Deep Impact: Explore the Wide-Reaching Impact of a Cyberattack
Presented by Daniel Soo and Mary Galligan from Deloitte, in this session I played the role of CISO at YKB Bank as part of a cyberwar gaming simulation that lasted two hours. Everyone else at my table played a different role at YKB, such as CEO, Head of Finance, and Chief Marketer and over the course of the simulation we were hit with a ransomware style attack for $1000 bitcoin (about 1.2 million USD). As a team we had to decide what to do; pay the ransom or come up with alternative strategies. As you might be able to imagine, although I was ‘playing CISO’ there were many actual CISOs and C level executives at my table so it turned into a debate on risk. We debated about whether we should pay or not, how we should mitigate the risk and what kind of security and infrastructure was needed. As the simulation progressed, our networks were taken down, customers could no longer transact data and ultimately we lost communications! It was disheartening to say the least as nothing we could do would stop the attack. This was based on a real case study, and certainly helped to add credibility and gravity to the situation. At the conclusion of the game we debriefed with Mary Galligan who was formerly with the FBI and had first-hand experiences working with customers in similar situations. What we found was that there is no standard on paying ransom, no guarantee and that leaves many businesses frustrated. The session further reiterated that it is difficult to determine credible threats; for example, is the extortionist a Cheeto eating kid in the basement, an organized criminal or a nation state attacker? Mary prompted businesses to create readiness plans on what they would do if faced with a ransomware attack including defining roles (who has responsibility for what), define technical mitigation strategies, and develop a public communication plan ahead of time. A nice dove tail to Zulifikar’s “plan for chaos” start.

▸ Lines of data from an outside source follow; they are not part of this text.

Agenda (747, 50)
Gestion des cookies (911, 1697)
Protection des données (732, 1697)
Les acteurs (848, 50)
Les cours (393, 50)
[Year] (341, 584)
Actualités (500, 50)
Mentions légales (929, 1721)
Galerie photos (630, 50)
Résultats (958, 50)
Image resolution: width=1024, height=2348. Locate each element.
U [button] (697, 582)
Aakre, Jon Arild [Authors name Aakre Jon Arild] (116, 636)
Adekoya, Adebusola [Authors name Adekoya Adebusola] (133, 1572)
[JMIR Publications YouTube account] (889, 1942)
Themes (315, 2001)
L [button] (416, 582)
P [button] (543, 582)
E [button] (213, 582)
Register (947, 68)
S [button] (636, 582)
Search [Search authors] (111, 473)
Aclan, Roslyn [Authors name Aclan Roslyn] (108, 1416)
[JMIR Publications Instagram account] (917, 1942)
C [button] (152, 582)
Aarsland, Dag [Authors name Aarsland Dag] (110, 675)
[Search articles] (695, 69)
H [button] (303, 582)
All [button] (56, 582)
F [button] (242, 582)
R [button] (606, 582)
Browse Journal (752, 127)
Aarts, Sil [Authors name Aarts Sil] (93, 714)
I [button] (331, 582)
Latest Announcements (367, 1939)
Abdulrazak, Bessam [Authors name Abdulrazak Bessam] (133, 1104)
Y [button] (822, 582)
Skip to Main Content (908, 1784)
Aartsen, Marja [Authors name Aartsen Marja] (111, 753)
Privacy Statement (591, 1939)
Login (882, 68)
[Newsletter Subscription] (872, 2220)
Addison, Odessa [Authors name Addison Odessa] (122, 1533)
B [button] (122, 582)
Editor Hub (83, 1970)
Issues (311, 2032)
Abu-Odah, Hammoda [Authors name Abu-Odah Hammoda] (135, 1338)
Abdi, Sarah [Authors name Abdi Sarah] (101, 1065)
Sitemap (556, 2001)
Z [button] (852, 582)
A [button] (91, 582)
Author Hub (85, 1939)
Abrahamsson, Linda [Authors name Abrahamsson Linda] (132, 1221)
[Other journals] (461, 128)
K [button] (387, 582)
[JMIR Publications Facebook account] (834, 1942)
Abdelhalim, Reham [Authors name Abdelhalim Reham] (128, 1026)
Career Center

In conclusion, there were also a number of other interesting forums and events like the ‘Innovation Sandbox,’ which included startup companies and even a pitch competition won by UnifyID presenting a new authentication system based on ‘implicit authentication’ or authenticating in real time based on multiple factors. Additionally, there was a ‘Capture the Flag‘ hacking competition sponsored by SANS. Overall, RSA 2017 provided an amazing variety of content and glimpse into just how far the ripples of cyber security extend. I look forward to attending next year!